Touchless technology will continue to expand in the aviation sector in 2022. Photo Credit: Courtesy of Delta
Airlines will likely encounter more turbulence in 2022 as international travel restrictions and the ongoing pandemic continue to impact demand.
Nevertheless, the industry expects to make further strides toward recovery, with some carriers pointing toward profitability and network carriers adding transatlantic flights in expectation of a big U.S.-Europe summer season.
Meanwhile, experts say, flyers can expect to experience a rapid increase next year in the deployment of digital solutions in the air, at airports and when shopping for flights.
Will U.S. airlines be profitable?
IATA this fall forecast that airlines would lose $11.6 billon globally in 2022, compared to substantially more dismal losses of $51.8 billion this year. However, the trade group was far more bullish about the North American market, projecting 2022 profits of $9.9 billion following projected losses this year of $5.5 billion.
That forecast, however, came prior to the emergence of the omicron variant in late November, which at least temporarily interrupted the recovery trend for international air travel.
Still, IATA isn't the only airline industry entity that is optimistic about the 2022 U.S. outlook. Southwest, notably, said at its Investor Day in early December that it expects to generate "solid profits and margins" in 2022, while offering approximately the same amount of capacity that it flew in 2019.
Meanwhile, even with the confusing mix of requirements and rules for travel to countries around the world, United announced plans in late October to offer 10% more international capacity next year than it flew in 2019.
Surain Adyanthaya, who heads travel product management for the airline revenue management software provider Pros, said that if business travel resumes the gradual recovery course that it was on prior to omicron, other airlines will not only grow but begin reorienting route networks in the coming year.
"We fully expect that business routes and frequencies will start to be reinstated at airlines, and many of them are thinking about this as we speak," he said.
One of those is Southwest, which said this month that it will pivot away from its early Covid-19 strategy of widening its network.
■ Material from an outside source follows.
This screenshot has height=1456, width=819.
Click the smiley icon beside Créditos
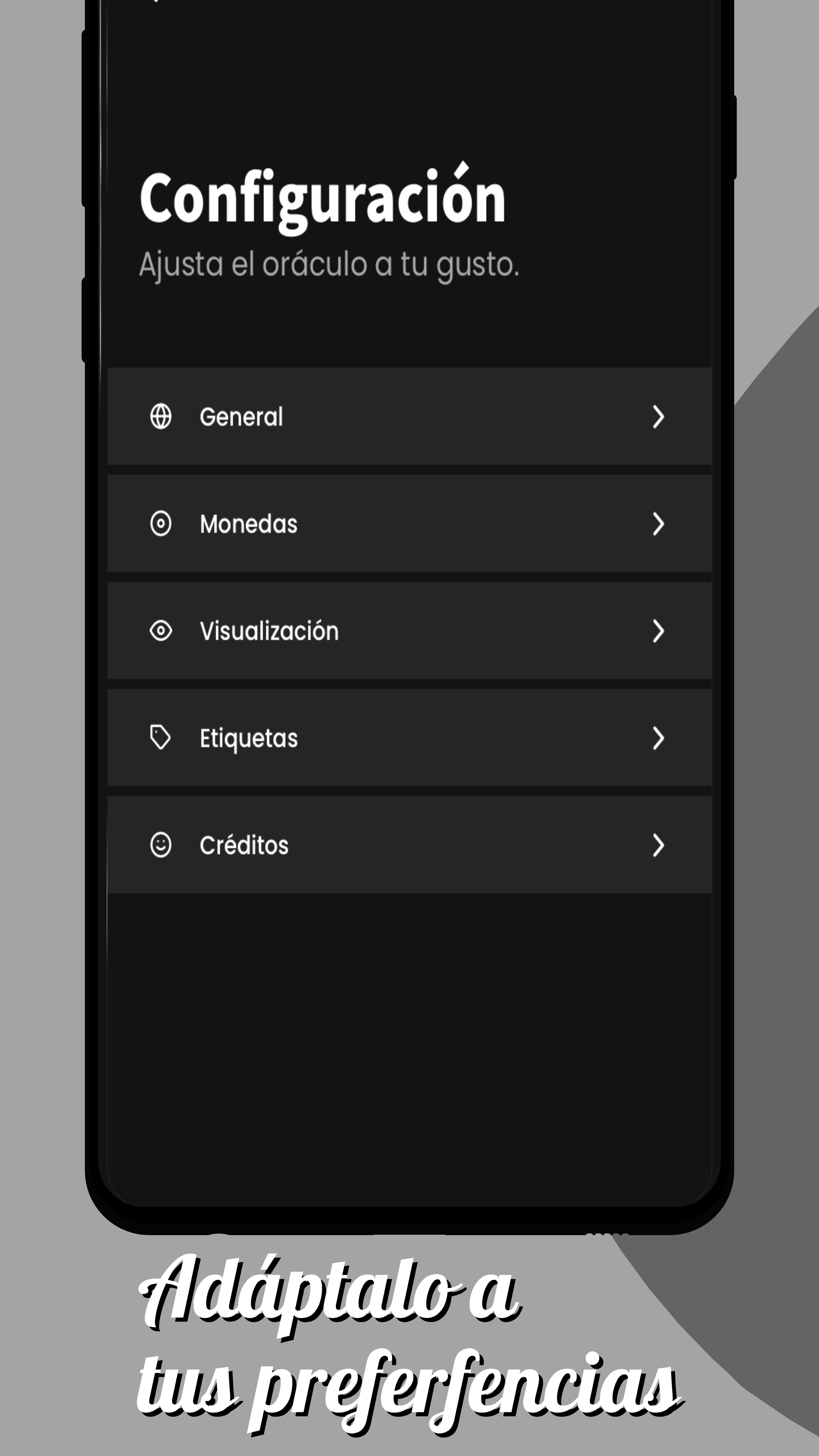[x=160, y=845]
Southwest has added 18 destinations since the start of the pandemic, but future growth will come primarily through restoring frequency volume on the carrier's established routes.
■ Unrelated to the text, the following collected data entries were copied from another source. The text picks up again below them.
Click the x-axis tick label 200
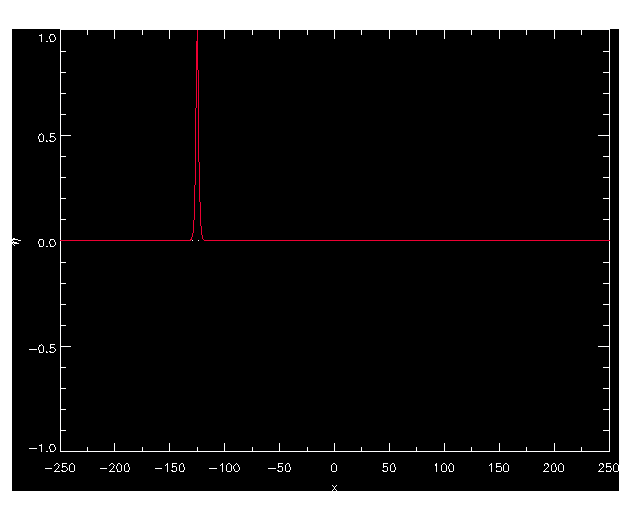 (553, 469)

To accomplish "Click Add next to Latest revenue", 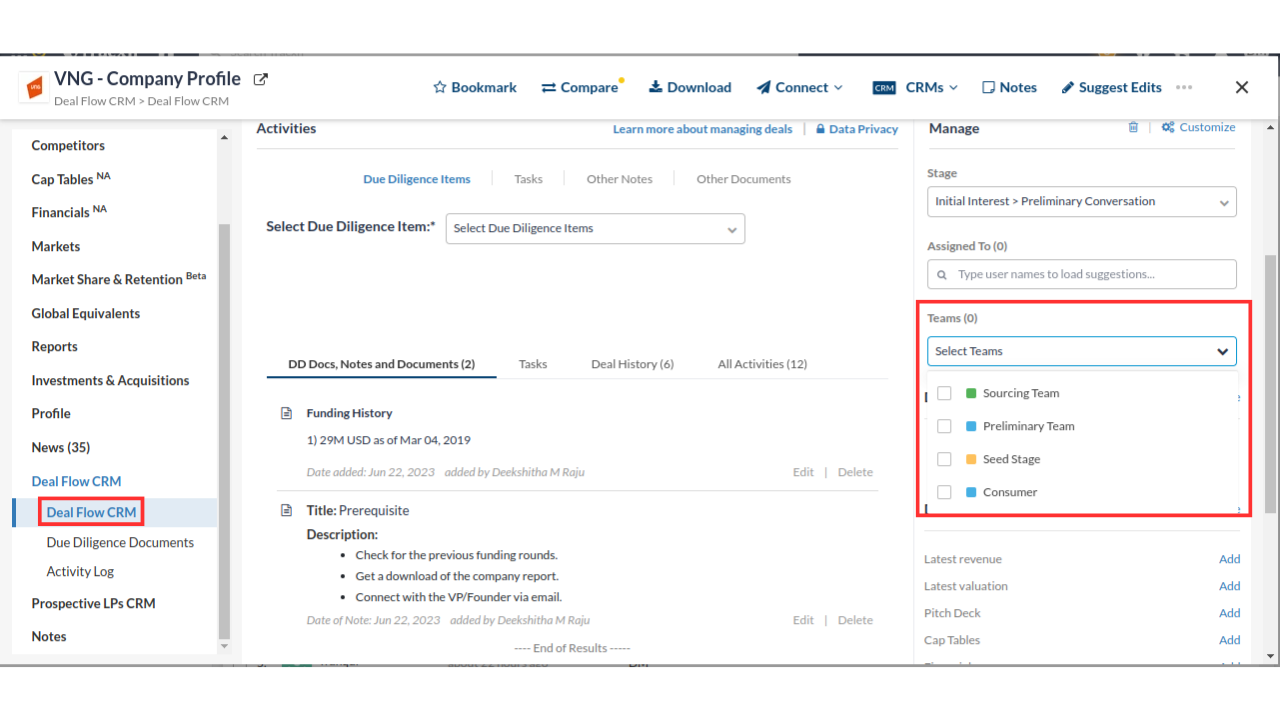I will coord(1229,559).
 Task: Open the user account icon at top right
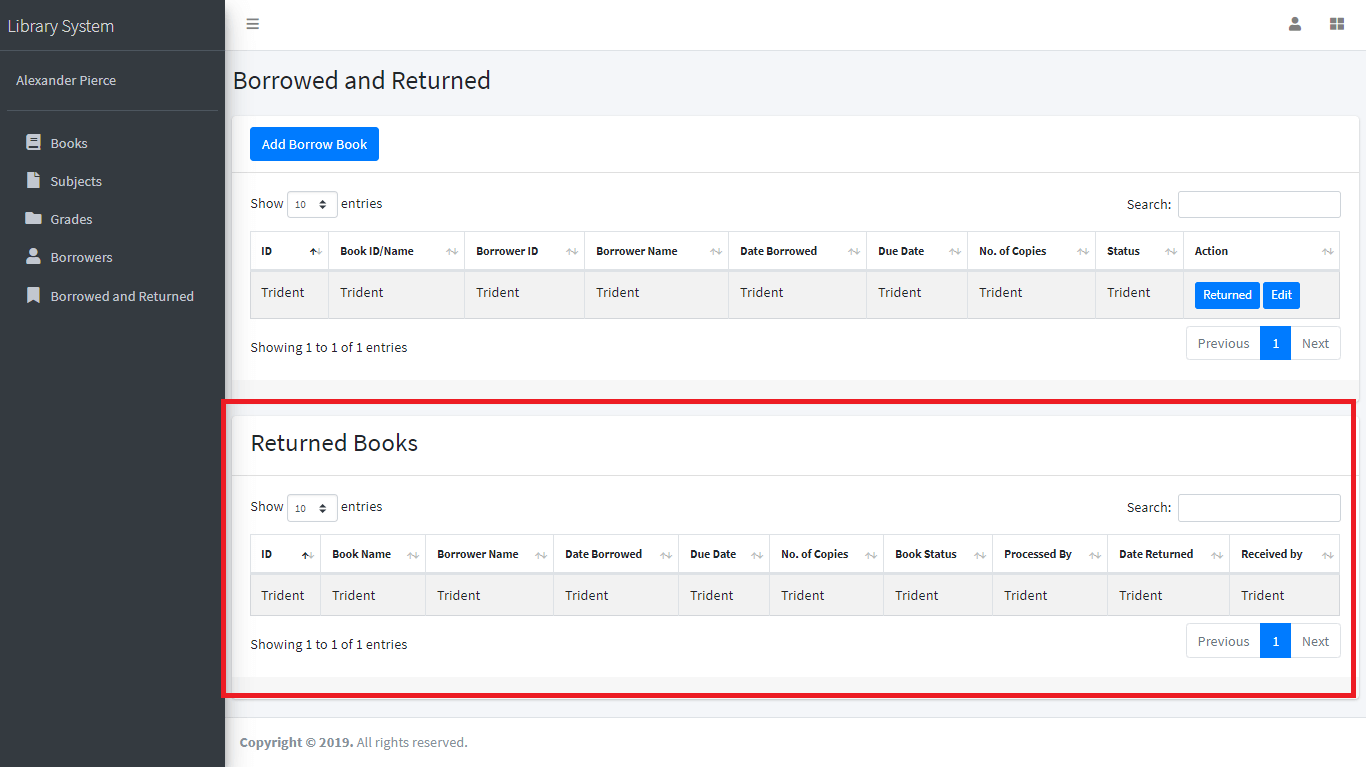pos(1294,23)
However, one issue that could constrain carriers' growth plans, said Adyanthaya, is a reemerging global pilot shortage.
Omicron's effect on airlines
Covid variants, both new and unknown, could be another constraining factor.
George Ferguson, senior aerospace and airlines analyst for Bloomberg Intelligence, said he believes the outlook has become more pessimistic in light of omicron, which led the U.S. and other countries to tighten incoming testing requirements and to impose bans on visitation from southern Africa.
"I think that it is going to keep people away, from a leisure travel perspective, and it also will keep companies from returning fully to the office, and that will hurt business demand," he said.
Ferguson also said omicron could have a particularly strong impact on the travel policies of countries in the Asia-Pacific region, which were just beginning to reopen to visitors prior to the variant's emergence.
He predicts that the U.S. airline industry won't achieve full-year profitability in 2022, due largely to the drag on revenues that weak corporate demand will have on the especially business-dependent first and fourth quarters.
Profitability in the second and third quarters will be easier to achieve for the U.S. airline industry, Ferguson said. He added that specific airlines, especially leisure-dependent ultralow-cost carriers such as Spirit and Frontier, are more likely to be profitable next year as they add capacity and cause competitors with higher fixed costs to compete with them on price.
Major U.S. carriers, Ferguson said, need to begin thinking long-term about cutting capacity out of the marketplace in order to regain pricing power.
"If the virus is with us for the long run ... we have to manage around mutations. I think for the airline industry, that just means there is less demand," he said.
Touchless tech will continue
In the customer service realm, flyers can expect a rapid acceleration of touchless and digital technology deployments both in airports and in the sky in 2022, said Craig Foster and John Devlin, who are senior research consultants for U.K.-based Valour Consultancy, which focuses on the commercial aviation and maritime markets.
On the ground, Devlin said, travelers will notice significantly more biometric check-in and security deployments at scale. As one example, he pointed to Delta's recent enabling of a hands-free airport journey, powered by facial recognition, for TSA PreCheck members departing on domestic flights from 18 Atlanta gates.
In the air, said Foster, passengers will notice an increasing number of digital retail solutions, enabling onboard storefronts and touchless purchases of food and beverages. United, for example, is rolling out QR code payment functionality for food and drinks in partnership with PayPal.
Foster said several airlines have told him they'll be making announcements related to digital retail solutions in the coming year.
Digital acceleration will also extend to airline distribution, Adyanthaya said.
Airlines, either in their own channels or using NDC-enabled indirect channels, will offer noticeably more tailored bundles next year to travel shoppers.
"Travelers are going to start having a different experience where they'll see more of these relevant offers being presented," Adyanthaya said.